In Aronson Dyer & Groves "Judicial Review of Administrative Action" 3rd ed, the authors say, in effect, that Australian courts have taken a more restrictive approach to the application of estoppel and waiver to public authorities. The authorities discussed by the authors concern attempts to subject public authorities to estoppel. In Attorney‑General (NSW) v Quin (1990) 170 CLR 1, Mason CJ endorsed Gummow J's statement of the general principle in Minister for Immigration, Local Government and Ethnic Affairs v Kurtovic (1990) 92 ALR 93 which was to the effect that no estoppel can alter the scope, content or criteria for the exercise of public powers and functions. That principle also applies to attempts by public authorities to subject persons they deal with to estoppel in a way that alters the criteria for the exercise of public powers and functions.
It may be that a defect in procedure can be cured and an irregularity can be waived so as to render valid that which would otherwise be invalid. If the irregularity merely departs from the prescribed manner in which a public power or function is to be exercised without departing in substance from the conditions for the exercise of the power it may be possible for the irregularity to be waived. However, that is not this case.
The plaintiffs' challenge to the taking of their land is not based on any irregularity in the manner in which the defendant exercised its power to take the land under the TPD Act, s 13. If the plaintiffs' land was not taken for the purpose of the PRS then the defendant had no power to take the land under the TPD Act, s 13. Similarly, if the plaintiffs' land was not taken for the purpose of a railway authorised by a special Act then the defendants had no power to take the land under the LA Act, s 177 without issuing a notice of intention to take under s 170. The exercise of the power to make a taking order under LA Act, s 177 is conditioned on the issue of a notice of intention to take under s 170 and gives rise to the right of the landowner to object to the land being taken. The failure to issue a notice of intention to take is not a procedural irregularity that could be waived.
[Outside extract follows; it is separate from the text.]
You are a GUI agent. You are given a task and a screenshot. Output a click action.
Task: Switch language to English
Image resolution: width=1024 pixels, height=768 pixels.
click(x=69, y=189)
Were the Taking Order in this case to have been invalid, then to paraphrase Parker J, no amount of waiver or approbation could make the Taking Order into a valid instrument.
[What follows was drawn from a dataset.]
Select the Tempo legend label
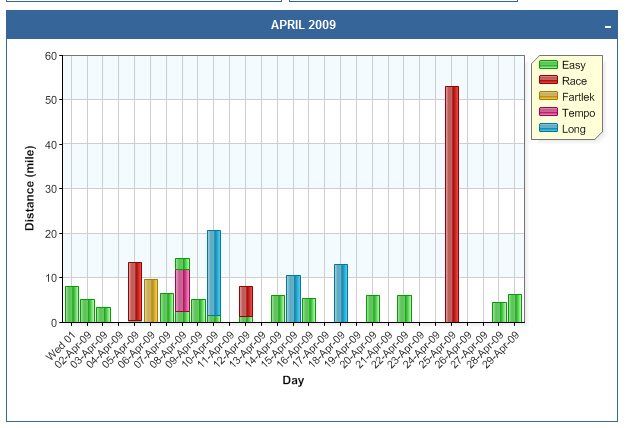The height and width of the screenshot is (428, 630). (577, 113)
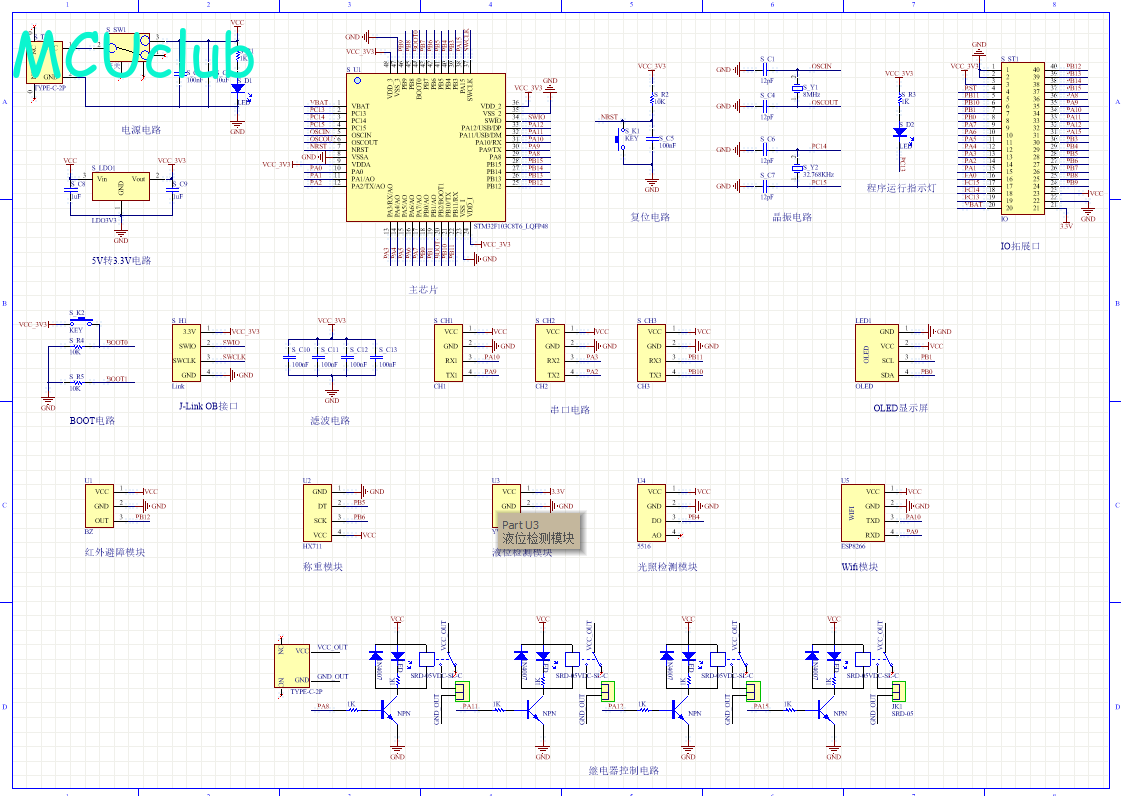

For the same reasons, the doctrine of election has no application to this case.
Delay, detriment and discretion
The defendant submitted that if the plaintiffs had otherwise made out their case, the matter may be dealt with on the basis of the Court's discretion to decline to make a declaration. As I have found that the Taking Order was valid it is not necessary to decide that point. Furthermore, whether or not the Court should refuse to exercise its discretion to make a declaration may depend upon the basis on which the Court found the Taking Order, or some part of it, to be invalid. To consider whether or not to refuse to make a declaration on the grounds of delay, detriment and discretion it would be necessary to hypothesise about the basis on which the Taking Order might be found to be invalid. It is neither necessary or appropriate that I engage upon that task.
Conclusion
For the reasons stated, the plaintiffs have not established that the Taking Order was invalid and hence the application must be dismissed.